Adrian was just 19 years old when he bought his first investment property. Despite struggling on a meagre apprentice's wage, he managed to purchase a property every year between 2006 and 2011. How did he do it and what problems did he encounter along the way?
“I bought my first property when I was 19 in 2006. It was a townhouse in Frankston, Victoria, and I purchased it with my brother for $235,000.
I was an apprentice carpenter at the time.
My brother was keen to invest, but like me, he was stuck on a low wage and wouldn’t be able to do it by himself.
He sold me on the idea of investing together, targeting positive cash flow properties. The first purchase worked so well that we decided to do it again, and we actually ended up purchasing another five properties together using the joint venture strategy.
We purchased another two properties in Melbourne, in Albion and Maidstone, and three in Queensland – in Beenleigh, Labrador and Leichhardt.
They were all purchased for between $180,000 to $320,000 and all followed the same strategy – focusing on cash flow rather than equity.
However, savvy timing on the Frankston and Maidstone purchase in particular meant there was some decent equity growth as well – but I didn’t realise that until later.
I was happy to invest, but it was really my brother who got the ball rolling. He’d drive the direction of the purchase – I’d help with the research, but my main role, as I saw it, was saving for my half of the deposit.
It wasn’t until I was 23 or 24 that I finally had that moment of realisation of ‘S**t, there’s some equity there already, and these properties are almost taking care of themselves after tax.’
It was around that time that I had also finished up my apprenticeship and moved into a better-paying role.
It was 2011 by this stage, and I decided to go it alone. Joint ventures had worked well up until this point – they allowed me to get a foot on the property ladder and spend years in the market that I wouldn’t otherwise have had.
People criticise joint ventures as a compromise measure, but I tend to focus on the mantra ‘It’s not timing the market, but time in the market that matters’, and without joint ventures I would have spent a lot longer not being in the market.
But the serviceability issues associated with joint ventures were starting to take their toll by 2011, and I could foresee significant issues in the future if my brother and I continued purchasing together. You see, the banks don’t like joint borrowing.

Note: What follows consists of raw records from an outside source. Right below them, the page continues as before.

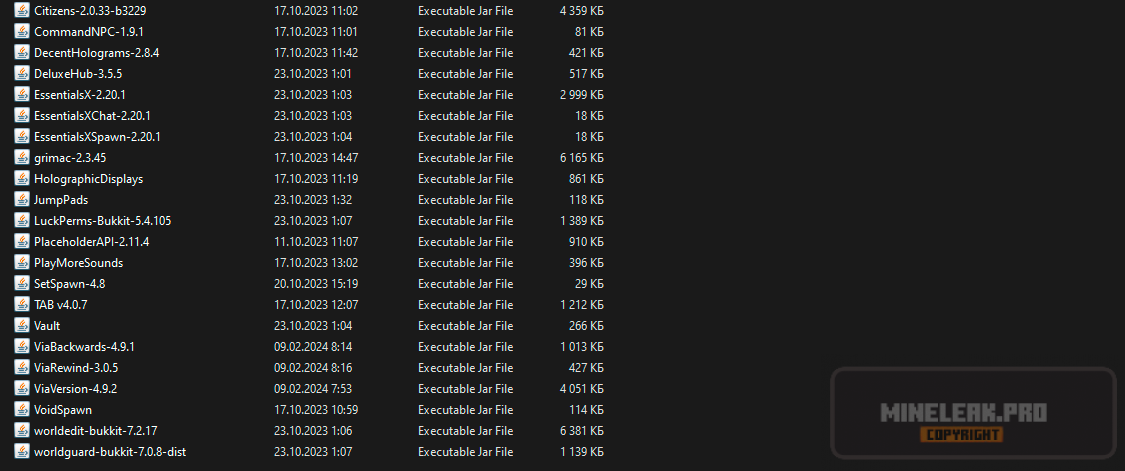1125x471 pixels.
Task: Click the grimac-2.3.45 jar icon
Action: pyautogui.click(x=22, y=157)
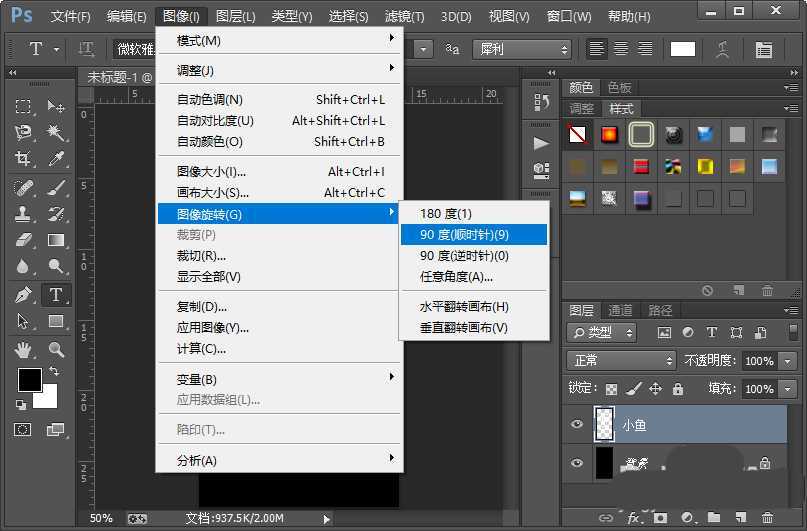
Task: Select the Clone Stamp tool
Action: [23, 213]
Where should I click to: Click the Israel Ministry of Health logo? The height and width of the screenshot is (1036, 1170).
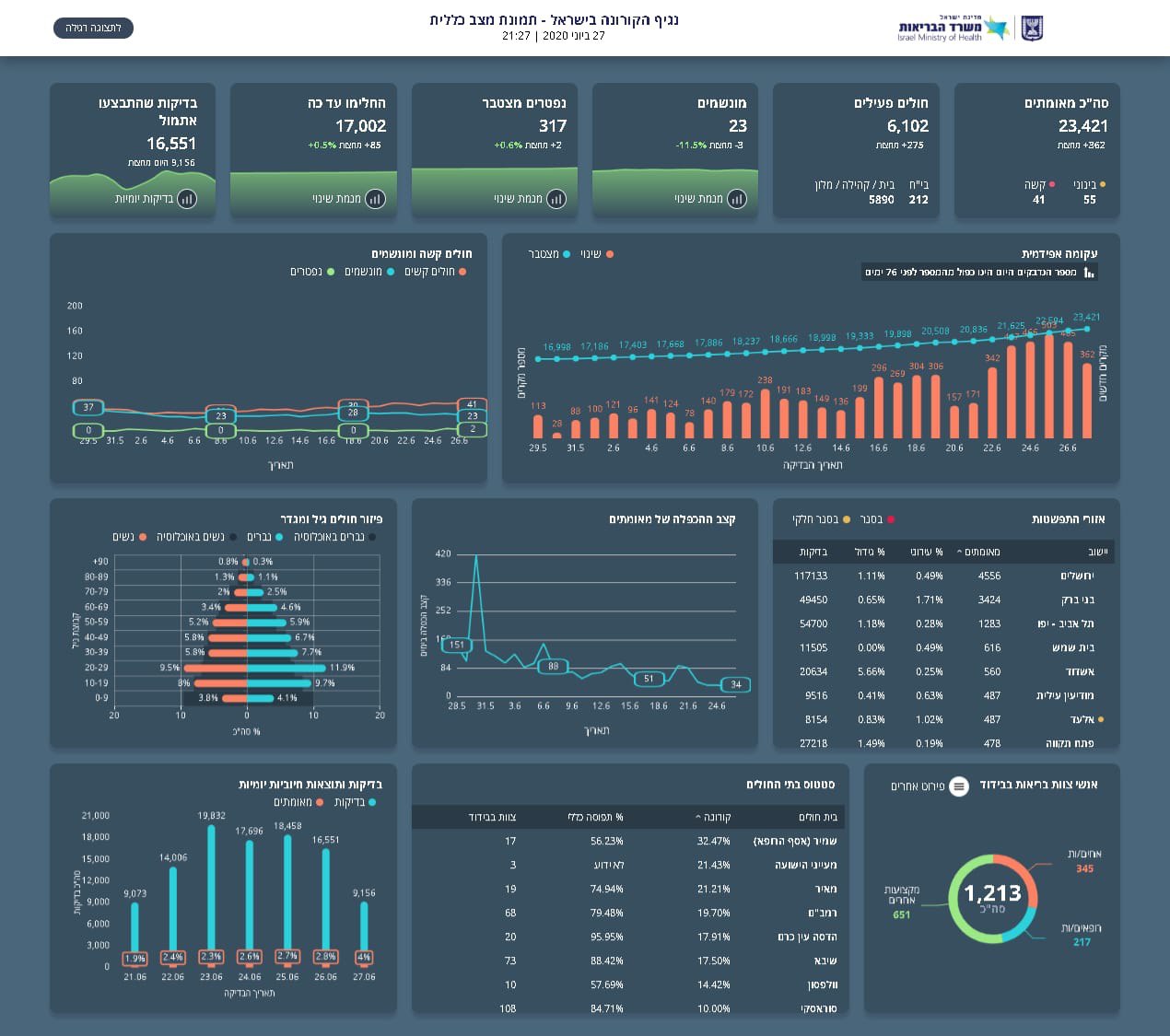tap(953, 29)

They tend to assess half of the income from the joint properties against each applicant, but they put all the debt against each name. So it throws your figures right out and make it look like you’ve got a lot of debt with very little income to service it.
Since then, I’ve purchased another three properties on my own. I’ve now begun to focus on capital growth more than income, and my most recent purchase in Moonee Ponds and Brunswick are actually negatively geared.
I’m at a different phase of my career and investment journey and the new strategy – targeting unique properties with potential for significant future value growth – reflects that.
I’m now looking to make my next purchase – to add my tenth property to the portfolio. I certainly wouldn’t be at this stage if it weren’t for joint ventures – and my brother’s motivation!”